● DATA LINES
□ □ □ □ □

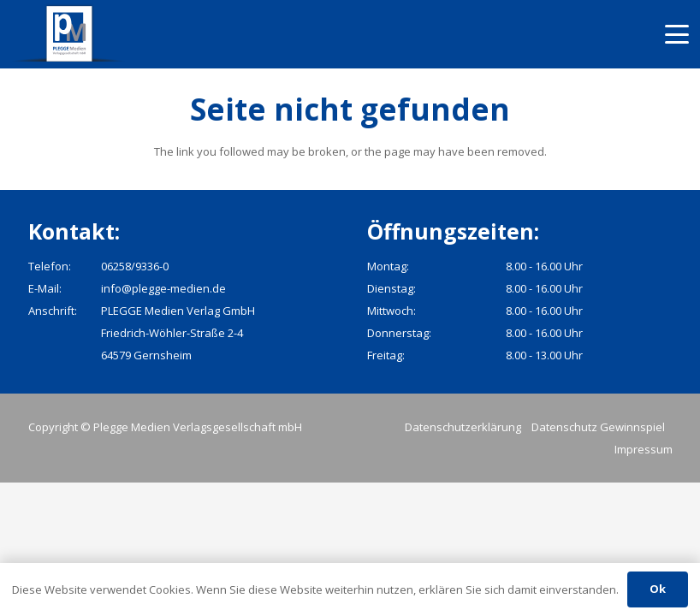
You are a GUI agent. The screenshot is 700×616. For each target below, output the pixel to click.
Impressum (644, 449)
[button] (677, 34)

□ □ □ □ □

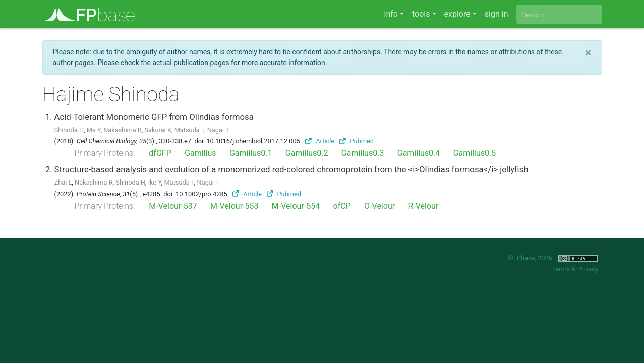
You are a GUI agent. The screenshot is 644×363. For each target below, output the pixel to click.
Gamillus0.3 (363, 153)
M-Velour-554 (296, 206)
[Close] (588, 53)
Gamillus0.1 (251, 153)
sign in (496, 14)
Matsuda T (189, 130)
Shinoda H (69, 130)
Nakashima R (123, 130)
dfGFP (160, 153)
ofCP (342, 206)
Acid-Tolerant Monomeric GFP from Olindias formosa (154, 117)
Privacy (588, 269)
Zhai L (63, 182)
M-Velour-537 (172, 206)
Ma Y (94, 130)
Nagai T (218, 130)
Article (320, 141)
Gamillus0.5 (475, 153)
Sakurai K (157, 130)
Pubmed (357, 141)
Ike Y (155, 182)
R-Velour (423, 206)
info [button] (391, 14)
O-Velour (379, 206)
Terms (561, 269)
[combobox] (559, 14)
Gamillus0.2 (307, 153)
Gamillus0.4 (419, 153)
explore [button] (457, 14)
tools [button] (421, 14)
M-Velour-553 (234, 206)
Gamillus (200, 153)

□ □ □ □ □

● WRITTEN EXERCISE
Rewrite the records from the line with "R-Velour (423, 206)" up to and including the line with "Gamillus (200, 153)", replacing "button" with "control" and leaving everything else unchanged.

● TASK OUTPUT
R-Velour (423, 206)
info [control] (391, 14)
O-Velour (379, 206)
Terms (561, 269)
[combobox] (559, 14)
Gamillus0.2 (307, 153)
Gamillus0.4 (419, 153)
explore [control] (457, 14)
tools [control] (421, 14)
M-Velour-553 (234, 206)
Gamillus (200, 153)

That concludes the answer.